I moved to Seattle, Washington, to participate in Serve Seattle, a summer-long internship program for the Union Gospel Mission (UGM).
I brought only a backpack and my suitcase (not even a pillow and blanket, that could be purchased at Goodwill when we got there), and I road tripped 34 hours across the country with my boyfriend at the time, who also was participating in the internship program.
When I got to Seattle, I was greeted by 20 other interns, who would soon become some of my closest friends, from all around the country. We all lived in a giant mansion in the middle of the city.
And when I say mansion, it was a MANSION mansion; it made my sorority house look like a doll house. The Serve Seattle mansion was formerly a monastery and was bought from the group of monks by the UGM. There was a full-functioning church, offices, several living rooms, a record studio, several kitchens, and a gym all inside the house.

Together, all 21 of us would travel around Seattle in vans, handing out supplies and helping those on the streets find shelter and hooking them up with resources. We also each were assigned personal internships; mine was at the shoe distribution program for the UGM.
One element of my summer with Serve Seattle will forever stick with me, however.
Halfway through the program, we participated in an annual learning experience that UGM had dubbed “The Urban Plunge.”
In this Urban Plunge, the interns would have the opportunity to experience homelessness for a day, so we could better understand the people we were working with and serving.

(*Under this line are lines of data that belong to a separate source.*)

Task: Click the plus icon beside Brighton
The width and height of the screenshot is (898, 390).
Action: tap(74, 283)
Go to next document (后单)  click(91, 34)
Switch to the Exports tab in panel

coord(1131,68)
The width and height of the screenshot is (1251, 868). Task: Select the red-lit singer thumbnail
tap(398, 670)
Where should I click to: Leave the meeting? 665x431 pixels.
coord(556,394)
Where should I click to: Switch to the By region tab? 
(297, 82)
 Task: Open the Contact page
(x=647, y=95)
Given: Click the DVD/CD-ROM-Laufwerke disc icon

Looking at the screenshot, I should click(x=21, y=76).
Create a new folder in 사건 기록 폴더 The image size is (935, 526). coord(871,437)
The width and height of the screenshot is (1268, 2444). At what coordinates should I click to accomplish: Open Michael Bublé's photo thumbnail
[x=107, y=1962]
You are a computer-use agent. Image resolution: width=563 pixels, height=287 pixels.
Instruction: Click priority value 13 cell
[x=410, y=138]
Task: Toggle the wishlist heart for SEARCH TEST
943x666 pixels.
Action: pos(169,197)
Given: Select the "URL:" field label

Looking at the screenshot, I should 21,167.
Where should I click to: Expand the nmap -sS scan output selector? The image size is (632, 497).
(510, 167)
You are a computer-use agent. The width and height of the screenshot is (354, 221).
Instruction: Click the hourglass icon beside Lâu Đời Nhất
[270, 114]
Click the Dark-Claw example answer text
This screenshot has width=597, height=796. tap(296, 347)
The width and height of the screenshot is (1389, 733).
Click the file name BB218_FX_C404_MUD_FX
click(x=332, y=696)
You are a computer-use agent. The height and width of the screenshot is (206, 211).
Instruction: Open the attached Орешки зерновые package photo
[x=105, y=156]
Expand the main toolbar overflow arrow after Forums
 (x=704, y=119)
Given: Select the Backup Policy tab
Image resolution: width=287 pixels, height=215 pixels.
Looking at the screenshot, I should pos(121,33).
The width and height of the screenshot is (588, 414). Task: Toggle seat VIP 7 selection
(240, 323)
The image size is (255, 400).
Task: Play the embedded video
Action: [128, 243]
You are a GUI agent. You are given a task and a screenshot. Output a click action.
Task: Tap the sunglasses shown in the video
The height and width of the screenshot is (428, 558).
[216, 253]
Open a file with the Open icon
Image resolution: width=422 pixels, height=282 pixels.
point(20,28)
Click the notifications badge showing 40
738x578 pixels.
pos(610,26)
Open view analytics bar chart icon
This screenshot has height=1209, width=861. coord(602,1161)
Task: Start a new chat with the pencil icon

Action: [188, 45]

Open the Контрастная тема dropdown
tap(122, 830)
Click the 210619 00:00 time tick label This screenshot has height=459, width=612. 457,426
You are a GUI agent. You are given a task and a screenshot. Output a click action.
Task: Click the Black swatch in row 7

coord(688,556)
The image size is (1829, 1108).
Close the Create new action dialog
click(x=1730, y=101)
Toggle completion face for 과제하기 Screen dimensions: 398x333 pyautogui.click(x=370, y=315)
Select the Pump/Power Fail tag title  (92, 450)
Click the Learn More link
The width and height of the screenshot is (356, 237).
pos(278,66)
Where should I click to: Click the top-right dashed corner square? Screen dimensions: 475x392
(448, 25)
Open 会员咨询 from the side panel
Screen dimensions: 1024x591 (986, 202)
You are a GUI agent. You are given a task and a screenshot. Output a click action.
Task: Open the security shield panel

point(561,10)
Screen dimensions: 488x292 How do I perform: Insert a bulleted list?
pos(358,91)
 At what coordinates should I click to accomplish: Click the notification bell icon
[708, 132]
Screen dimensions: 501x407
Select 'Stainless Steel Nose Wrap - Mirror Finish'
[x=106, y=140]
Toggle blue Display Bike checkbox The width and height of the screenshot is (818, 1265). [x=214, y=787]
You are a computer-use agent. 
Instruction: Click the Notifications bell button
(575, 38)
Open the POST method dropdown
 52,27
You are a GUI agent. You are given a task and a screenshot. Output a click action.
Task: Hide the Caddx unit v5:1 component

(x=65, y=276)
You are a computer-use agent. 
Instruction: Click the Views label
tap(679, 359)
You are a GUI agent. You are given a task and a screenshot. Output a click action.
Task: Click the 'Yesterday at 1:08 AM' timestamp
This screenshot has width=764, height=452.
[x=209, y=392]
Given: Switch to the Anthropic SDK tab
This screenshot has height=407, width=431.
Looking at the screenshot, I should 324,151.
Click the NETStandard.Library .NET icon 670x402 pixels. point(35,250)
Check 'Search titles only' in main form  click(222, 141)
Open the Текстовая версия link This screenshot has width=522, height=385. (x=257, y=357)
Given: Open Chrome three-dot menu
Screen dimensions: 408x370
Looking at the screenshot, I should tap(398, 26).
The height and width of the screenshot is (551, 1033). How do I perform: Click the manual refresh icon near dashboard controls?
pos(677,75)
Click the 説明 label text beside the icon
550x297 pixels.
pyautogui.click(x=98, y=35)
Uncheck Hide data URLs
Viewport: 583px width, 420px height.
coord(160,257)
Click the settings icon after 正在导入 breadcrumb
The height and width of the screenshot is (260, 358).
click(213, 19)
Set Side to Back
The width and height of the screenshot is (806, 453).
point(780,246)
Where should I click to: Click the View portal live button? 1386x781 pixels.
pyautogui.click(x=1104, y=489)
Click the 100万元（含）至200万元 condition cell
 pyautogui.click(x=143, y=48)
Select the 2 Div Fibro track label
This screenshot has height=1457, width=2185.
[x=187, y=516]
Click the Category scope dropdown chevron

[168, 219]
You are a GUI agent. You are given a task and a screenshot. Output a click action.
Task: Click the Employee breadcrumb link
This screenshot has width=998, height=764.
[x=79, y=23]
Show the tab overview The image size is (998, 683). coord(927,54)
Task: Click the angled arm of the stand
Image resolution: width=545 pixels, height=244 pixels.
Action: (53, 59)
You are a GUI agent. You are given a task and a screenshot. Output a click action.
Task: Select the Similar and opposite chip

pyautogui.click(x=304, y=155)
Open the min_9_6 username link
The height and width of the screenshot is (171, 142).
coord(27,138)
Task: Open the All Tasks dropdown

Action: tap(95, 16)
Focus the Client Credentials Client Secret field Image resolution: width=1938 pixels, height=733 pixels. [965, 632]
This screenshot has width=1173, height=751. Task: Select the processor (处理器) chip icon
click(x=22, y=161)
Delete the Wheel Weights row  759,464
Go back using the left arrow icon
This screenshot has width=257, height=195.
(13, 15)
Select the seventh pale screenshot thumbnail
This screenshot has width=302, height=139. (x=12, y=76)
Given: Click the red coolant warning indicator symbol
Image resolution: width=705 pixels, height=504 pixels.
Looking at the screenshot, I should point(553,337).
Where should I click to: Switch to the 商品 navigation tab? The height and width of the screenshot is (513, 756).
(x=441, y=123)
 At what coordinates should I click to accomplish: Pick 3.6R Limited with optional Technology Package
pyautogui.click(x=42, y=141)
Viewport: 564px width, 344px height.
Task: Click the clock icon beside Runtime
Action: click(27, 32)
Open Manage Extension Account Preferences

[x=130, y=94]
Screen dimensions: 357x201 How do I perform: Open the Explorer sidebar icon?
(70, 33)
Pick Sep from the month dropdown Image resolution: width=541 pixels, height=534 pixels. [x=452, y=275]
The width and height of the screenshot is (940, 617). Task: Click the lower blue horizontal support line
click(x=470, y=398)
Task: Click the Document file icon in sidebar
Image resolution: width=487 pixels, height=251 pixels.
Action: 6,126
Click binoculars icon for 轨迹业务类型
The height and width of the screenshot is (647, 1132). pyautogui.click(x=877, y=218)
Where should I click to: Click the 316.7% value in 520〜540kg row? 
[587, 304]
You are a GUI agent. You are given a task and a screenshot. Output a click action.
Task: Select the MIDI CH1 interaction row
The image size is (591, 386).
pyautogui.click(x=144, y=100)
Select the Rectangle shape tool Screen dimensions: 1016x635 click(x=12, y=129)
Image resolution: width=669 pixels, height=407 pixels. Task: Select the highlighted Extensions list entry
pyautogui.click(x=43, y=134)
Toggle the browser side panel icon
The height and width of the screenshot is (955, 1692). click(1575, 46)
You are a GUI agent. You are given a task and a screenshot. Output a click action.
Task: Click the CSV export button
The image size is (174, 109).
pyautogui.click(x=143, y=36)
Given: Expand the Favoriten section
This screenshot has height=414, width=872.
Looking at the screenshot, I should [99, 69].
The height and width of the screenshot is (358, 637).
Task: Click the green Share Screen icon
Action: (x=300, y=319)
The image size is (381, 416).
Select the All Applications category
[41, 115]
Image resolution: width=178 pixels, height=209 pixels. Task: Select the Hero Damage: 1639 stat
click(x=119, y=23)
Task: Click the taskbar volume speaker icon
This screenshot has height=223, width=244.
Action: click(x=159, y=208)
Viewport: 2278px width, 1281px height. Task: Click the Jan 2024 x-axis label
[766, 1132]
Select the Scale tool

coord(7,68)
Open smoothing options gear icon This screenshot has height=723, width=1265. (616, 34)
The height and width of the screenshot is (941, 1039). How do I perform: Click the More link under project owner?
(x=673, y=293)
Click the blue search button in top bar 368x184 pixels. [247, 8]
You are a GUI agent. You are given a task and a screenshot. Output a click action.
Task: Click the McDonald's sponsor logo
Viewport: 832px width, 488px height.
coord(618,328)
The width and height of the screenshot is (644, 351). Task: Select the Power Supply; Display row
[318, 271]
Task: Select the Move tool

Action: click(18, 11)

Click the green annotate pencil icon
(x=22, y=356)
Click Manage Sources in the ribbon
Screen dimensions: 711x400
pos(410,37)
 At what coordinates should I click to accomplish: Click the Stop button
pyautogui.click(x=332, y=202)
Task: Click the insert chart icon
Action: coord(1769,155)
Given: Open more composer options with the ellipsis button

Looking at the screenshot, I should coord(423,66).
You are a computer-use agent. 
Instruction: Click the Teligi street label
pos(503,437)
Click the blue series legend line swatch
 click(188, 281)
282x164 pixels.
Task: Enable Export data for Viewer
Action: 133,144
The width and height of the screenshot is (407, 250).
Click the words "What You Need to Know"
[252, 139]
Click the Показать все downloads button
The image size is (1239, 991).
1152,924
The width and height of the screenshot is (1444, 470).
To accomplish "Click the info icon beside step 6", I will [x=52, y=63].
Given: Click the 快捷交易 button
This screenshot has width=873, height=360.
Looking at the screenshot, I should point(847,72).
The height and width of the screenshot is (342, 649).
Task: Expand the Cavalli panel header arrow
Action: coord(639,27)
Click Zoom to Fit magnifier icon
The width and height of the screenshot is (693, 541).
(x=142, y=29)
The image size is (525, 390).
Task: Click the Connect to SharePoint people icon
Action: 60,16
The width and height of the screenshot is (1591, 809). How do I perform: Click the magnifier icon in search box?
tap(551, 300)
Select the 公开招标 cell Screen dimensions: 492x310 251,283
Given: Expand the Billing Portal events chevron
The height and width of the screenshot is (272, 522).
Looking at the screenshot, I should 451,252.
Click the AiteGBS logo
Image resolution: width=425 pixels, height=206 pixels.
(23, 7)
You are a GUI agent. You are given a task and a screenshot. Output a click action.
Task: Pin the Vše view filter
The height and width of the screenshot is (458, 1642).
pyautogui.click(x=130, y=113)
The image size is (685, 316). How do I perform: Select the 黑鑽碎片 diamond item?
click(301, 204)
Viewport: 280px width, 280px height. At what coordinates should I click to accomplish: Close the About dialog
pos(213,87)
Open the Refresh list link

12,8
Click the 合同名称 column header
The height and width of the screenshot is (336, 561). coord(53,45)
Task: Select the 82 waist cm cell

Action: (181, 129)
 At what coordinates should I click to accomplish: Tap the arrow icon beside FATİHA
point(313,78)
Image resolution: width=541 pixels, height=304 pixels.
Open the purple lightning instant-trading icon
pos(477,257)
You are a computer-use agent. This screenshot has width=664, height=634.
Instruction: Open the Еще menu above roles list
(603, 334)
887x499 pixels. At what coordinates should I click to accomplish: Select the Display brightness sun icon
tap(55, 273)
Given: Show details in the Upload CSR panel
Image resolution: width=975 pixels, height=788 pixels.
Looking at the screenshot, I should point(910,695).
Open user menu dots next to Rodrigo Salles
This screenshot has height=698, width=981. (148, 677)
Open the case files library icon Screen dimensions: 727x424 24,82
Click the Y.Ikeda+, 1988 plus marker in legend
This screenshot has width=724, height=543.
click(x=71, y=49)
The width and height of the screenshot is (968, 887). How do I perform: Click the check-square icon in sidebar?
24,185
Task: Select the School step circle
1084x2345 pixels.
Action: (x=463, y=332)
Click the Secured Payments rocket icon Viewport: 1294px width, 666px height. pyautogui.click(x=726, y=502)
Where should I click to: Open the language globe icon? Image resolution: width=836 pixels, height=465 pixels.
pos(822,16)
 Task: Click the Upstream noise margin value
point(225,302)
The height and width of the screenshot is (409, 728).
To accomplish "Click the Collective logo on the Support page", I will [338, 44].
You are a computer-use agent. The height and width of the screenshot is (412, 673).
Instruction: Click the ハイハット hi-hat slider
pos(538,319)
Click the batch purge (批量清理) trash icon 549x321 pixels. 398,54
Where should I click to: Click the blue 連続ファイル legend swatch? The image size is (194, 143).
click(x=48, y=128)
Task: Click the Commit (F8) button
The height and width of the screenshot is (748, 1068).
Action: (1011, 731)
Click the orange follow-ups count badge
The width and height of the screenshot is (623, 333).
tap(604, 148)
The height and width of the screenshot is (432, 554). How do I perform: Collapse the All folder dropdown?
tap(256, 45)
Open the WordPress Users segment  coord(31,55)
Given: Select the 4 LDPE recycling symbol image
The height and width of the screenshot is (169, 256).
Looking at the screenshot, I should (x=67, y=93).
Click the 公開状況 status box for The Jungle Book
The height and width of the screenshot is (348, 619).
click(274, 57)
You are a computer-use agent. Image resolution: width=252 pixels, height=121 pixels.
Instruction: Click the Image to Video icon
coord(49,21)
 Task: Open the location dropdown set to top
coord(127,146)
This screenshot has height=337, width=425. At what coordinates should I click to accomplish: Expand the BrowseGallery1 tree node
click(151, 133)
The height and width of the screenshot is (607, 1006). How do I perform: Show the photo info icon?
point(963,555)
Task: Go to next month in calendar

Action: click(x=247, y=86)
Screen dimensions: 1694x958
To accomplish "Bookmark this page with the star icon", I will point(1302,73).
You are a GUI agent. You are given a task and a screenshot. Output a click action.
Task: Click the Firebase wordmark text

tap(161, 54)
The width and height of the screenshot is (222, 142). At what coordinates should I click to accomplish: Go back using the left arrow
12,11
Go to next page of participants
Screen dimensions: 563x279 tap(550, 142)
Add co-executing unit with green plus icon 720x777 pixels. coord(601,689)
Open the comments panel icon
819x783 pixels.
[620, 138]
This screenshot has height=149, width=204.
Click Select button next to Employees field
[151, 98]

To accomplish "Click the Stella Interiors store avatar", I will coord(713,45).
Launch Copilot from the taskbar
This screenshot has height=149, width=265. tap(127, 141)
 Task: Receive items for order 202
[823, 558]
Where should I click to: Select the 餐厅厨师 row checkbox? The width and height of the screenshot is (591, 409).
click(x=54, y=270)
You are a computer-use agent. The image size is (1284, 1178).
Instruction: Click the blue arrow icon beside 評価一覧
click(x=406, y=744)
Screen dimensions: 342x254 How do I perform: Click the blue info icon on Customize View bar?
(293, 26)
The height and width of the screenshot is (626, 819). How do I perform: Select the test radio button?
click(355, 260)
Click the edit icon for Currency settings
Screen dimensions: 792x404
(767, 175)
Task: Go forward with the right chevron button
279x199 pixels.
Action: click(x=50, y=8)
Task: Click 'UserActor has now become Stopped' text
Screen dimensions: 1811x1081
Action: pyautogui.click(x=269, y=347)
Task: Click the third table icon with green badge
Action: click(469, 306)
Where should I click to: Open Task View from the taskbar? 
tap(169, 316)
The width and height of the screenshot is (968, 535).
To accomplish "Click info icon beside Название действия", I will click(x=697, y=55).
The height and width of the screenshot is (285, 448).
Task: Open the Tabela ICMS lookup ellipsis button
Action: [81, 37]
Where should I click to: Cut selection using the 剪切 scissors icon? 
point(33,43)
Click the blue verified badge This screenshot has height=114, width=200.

We all were woken from our beds at 5 a.m. and shoved out of the house. We were without our phones, money, maps, our Metro passes, and food. All we were allowed to bring with us were our journals and pens, and we weren’t allowed to return to the Serve Seattle house until 10 p.m. that night (a full 17 hours without food or shelter).
We were split up into groups of four, with a boy in every group except for mine.
When my group left the house in the morning, we didn’t know where to go, so we walked around the perimeter of the city, which took us until noon. By that time, we started to get hungry, so we trekked to Pike’s Market for free cherry samples from the fruit stands. After that, we laid under the Space Needle. Without our phones or watches, however, it was hard to tell how long we had been in a particular place.
For the day, we had also been given a list of tasks that we needed to complete, things that a real person suffering from homelessness would struggle to accomplish on a day-to-day basis. These things included finding a place to sleep that would accommodate women, a place to do laundry, and a place to theoretically charge our phones.
In the afternoon, we attempted to accomplish these tasks, although we failed at most of them. We managed to find a place to charge our phones at the public library, but we didn’t find a place where we could sleep or clean ourselves up.
We returned to the house at 10 p.m. and devoured a large plate of chocolate chip cookies that our leaders had prepared for us.
However, even though the day of the Urban Plunge was over, the lessons we would take from it had just begun.
The Urban Plunge woke me up to my own privilege. Our Urban Plunge was rough – we didn’t eat, we didn’t have a place to rest, and our feet hurt from walking – but we only did this for 24 hours. There are people in the world who do this every single day, some since they were a child.
And even though our day was a struggle, because of what we looked like, we still experienced privilege. A person who was really struggling from homelessness would not have been given free cherry samples, would not have been allowed to nap under the Space Needle, and would have to constantly face the stares of passerbys.
Even as I returned home from Seattle to my comfy home in Vermillion, I noticed a huge attitude inside myself. The plunge I took in the summer of 2018 taught me to be okay with where I’m at in my life, and taught me how to see others’ struggles from a different perspective.